The problem:
Present each line of the data below as a numbered list, skipping blank lines and leaving out the pictures.

Entries for locating text and items:

------------------------------

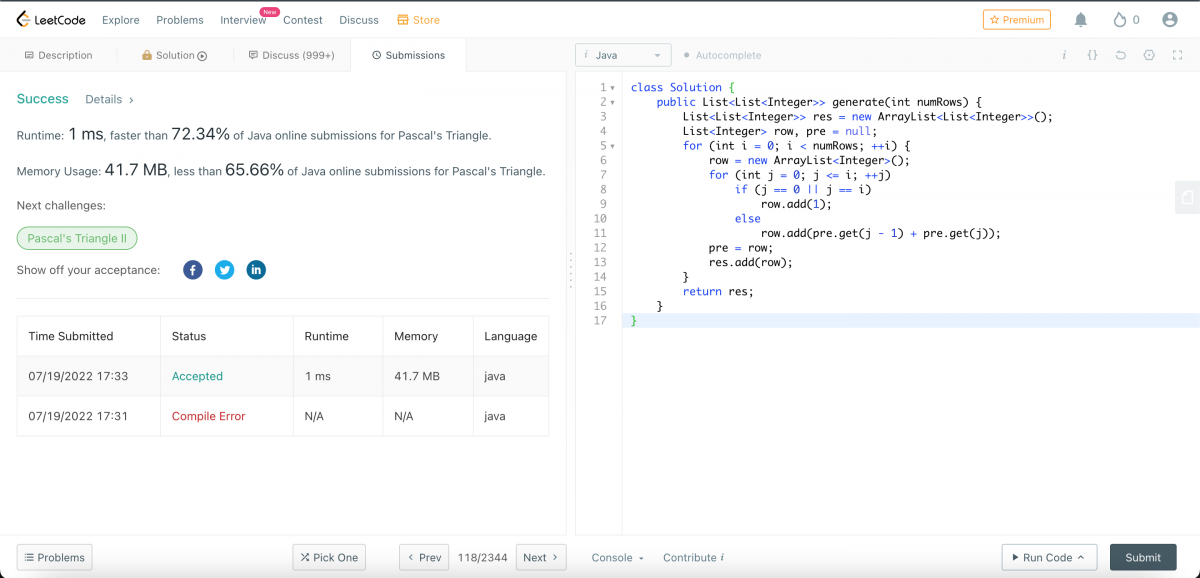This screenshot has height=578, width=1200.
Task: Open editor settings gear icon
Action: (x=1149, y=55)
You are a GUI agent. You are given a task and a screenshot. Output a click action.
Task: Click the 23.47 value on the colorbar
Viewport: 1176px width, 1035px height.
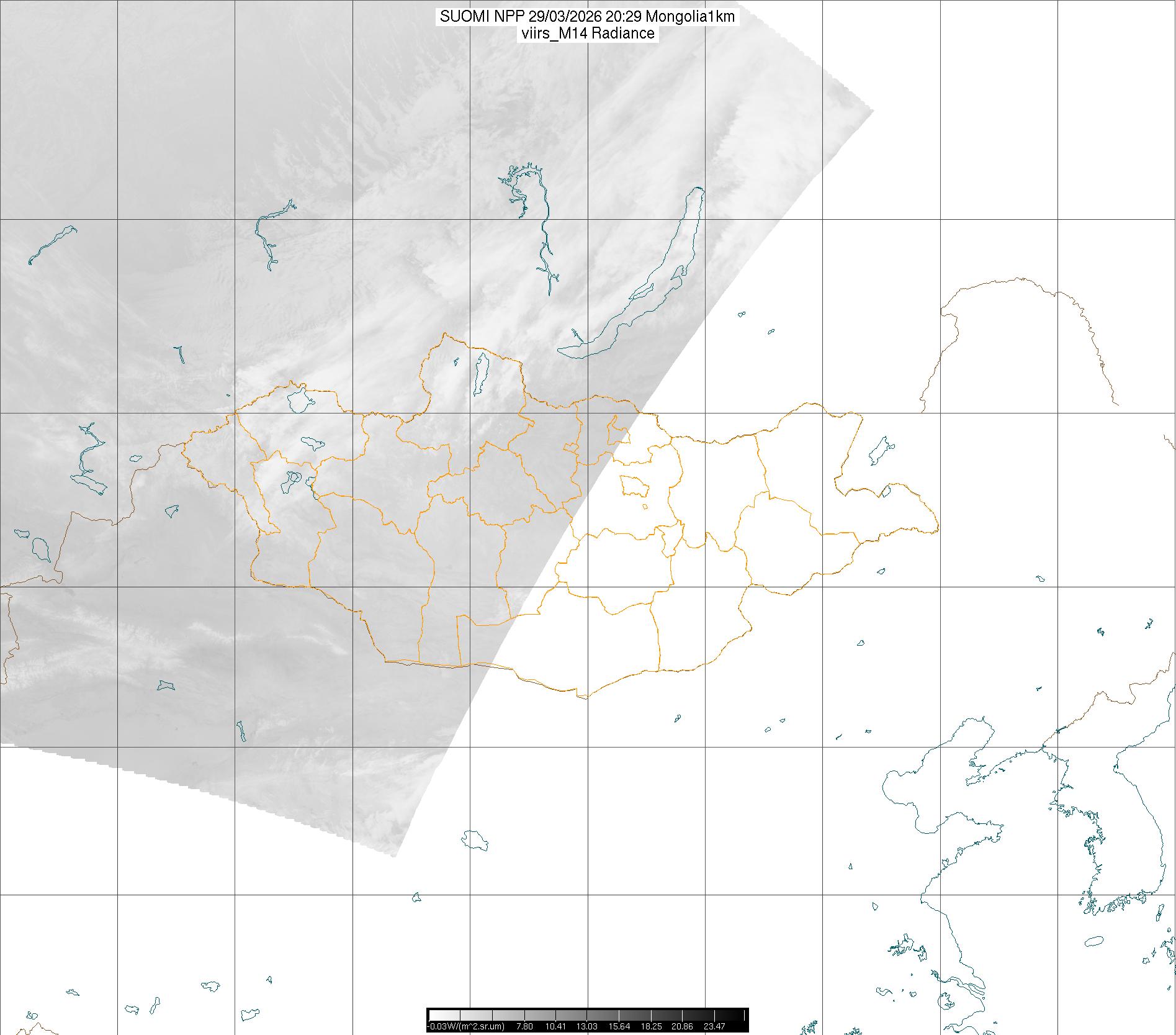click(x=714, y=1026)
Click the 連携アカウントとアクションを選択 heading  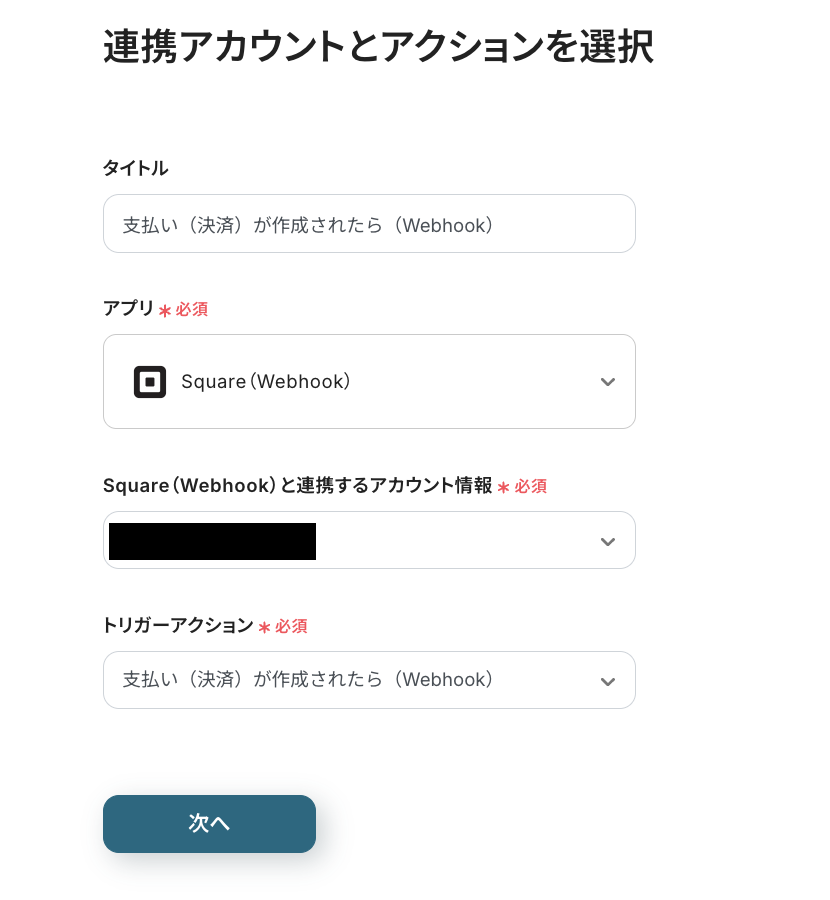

------------------------------

Finished exercise:
1. This screenshot has height=578, width=1200.
2. Task: Open editor settings gear icon
3. Action: (x=1149, y=55)
4. You are a GUI agent. You are given a task and a screenshot. Output a click action.
5. Task: Click the 23.47 value on the colorbar
6. Viewport: 1176px width, 1035px height.
7. click(x=714, y=1026)
8. Click the 連携アカウントとアクションを選択 heading  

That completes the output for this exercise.